━━ Records for the exercise ━━

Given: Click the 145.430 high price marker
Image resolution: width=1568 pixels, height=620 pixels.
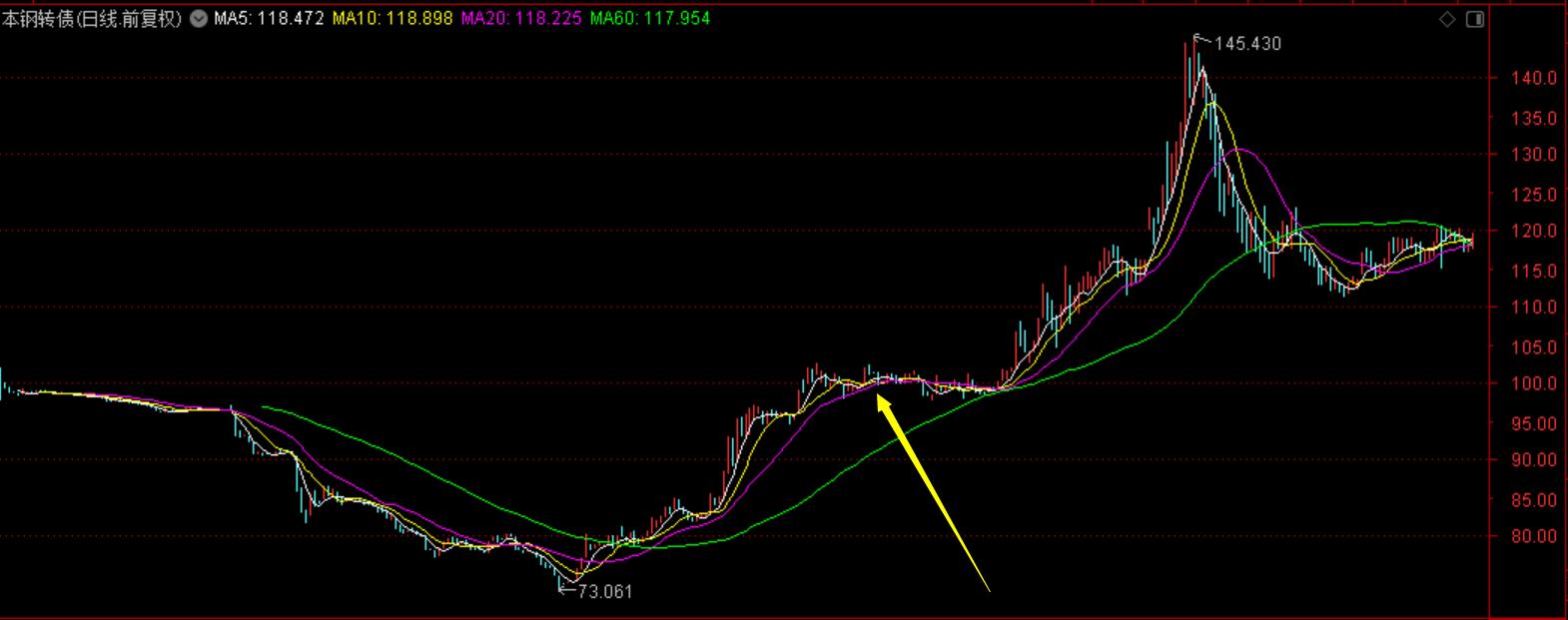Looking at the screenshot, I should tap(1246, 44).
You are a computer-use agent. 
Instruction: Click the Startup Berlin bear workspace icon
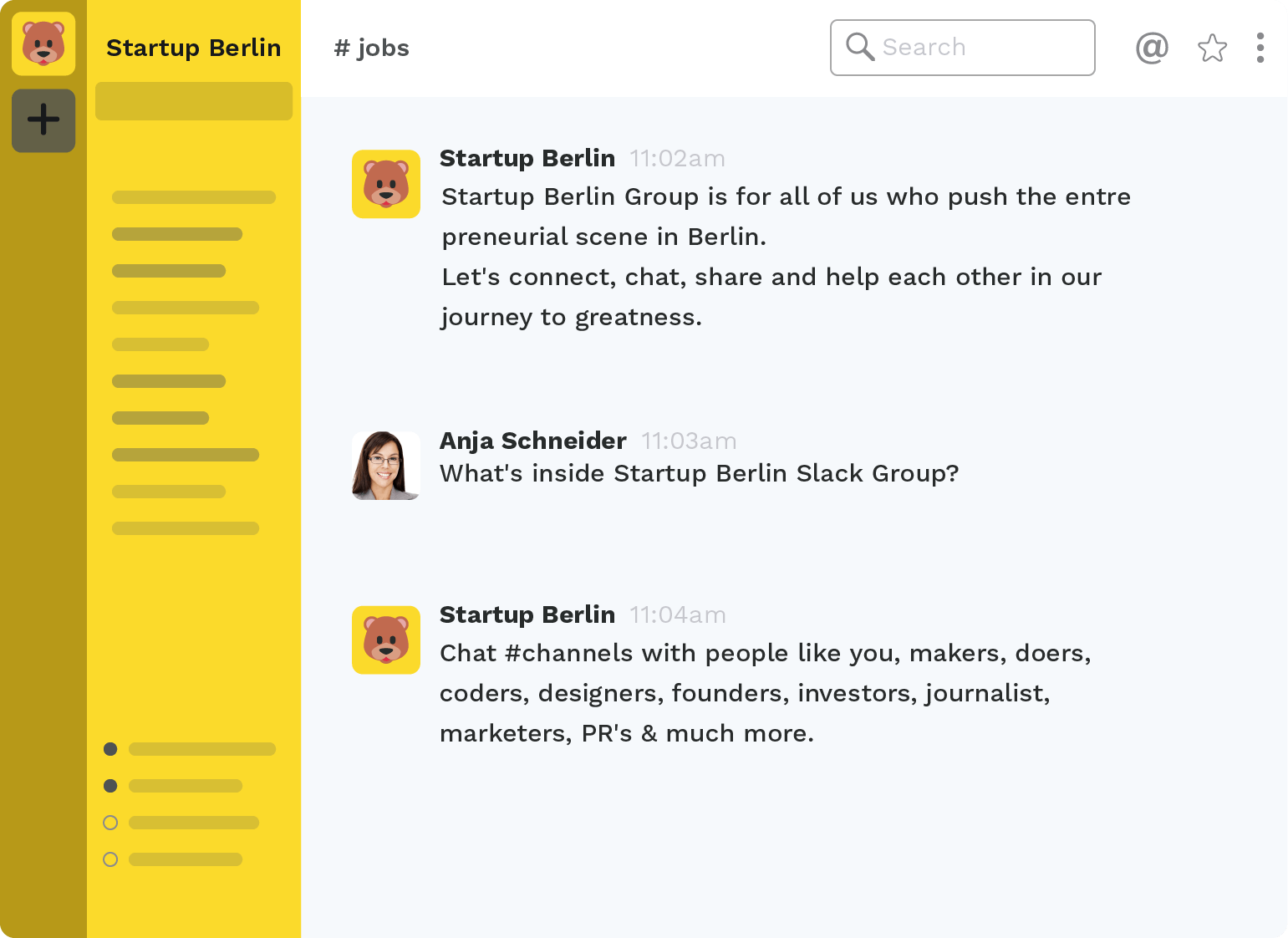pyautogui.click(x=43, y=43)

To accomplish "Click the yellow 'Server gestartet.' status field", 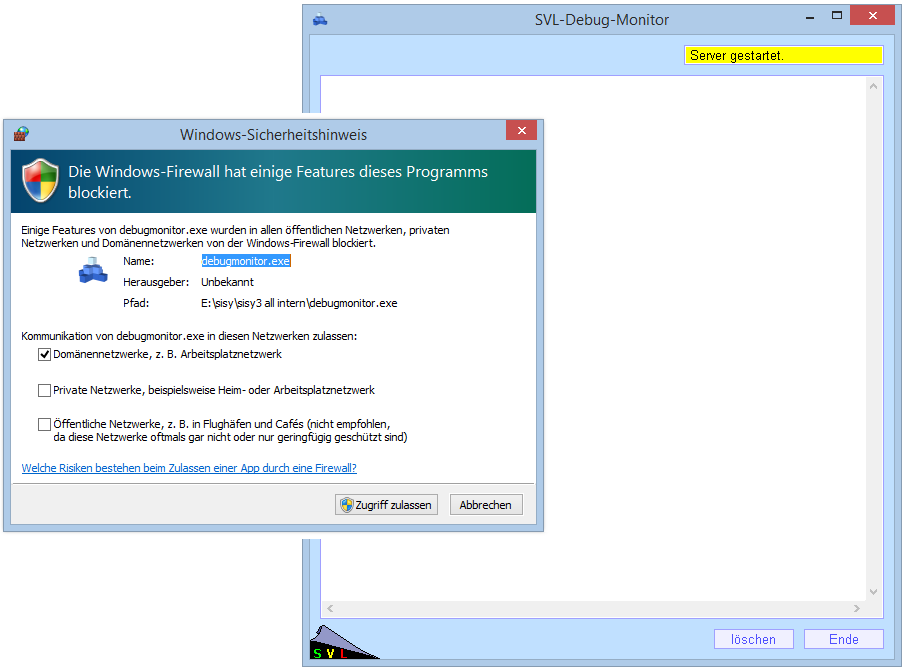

━━━

Requirement: The records are to be returned word for word, without any of their pictures.

Task answer:
Given: Click the 145.430 high price marker
Image resolution: width=1568 pixels, height=620 pixels.
Looking at the screenshot, I should tap(1246, 44).
You are a computer-use agent. 
Instruction: Click the Startup Berlin bear workspace icon
pyautogui.click(x=43, y=43)

To accomplish "Click the yellow 'Server gestartet.' status field", 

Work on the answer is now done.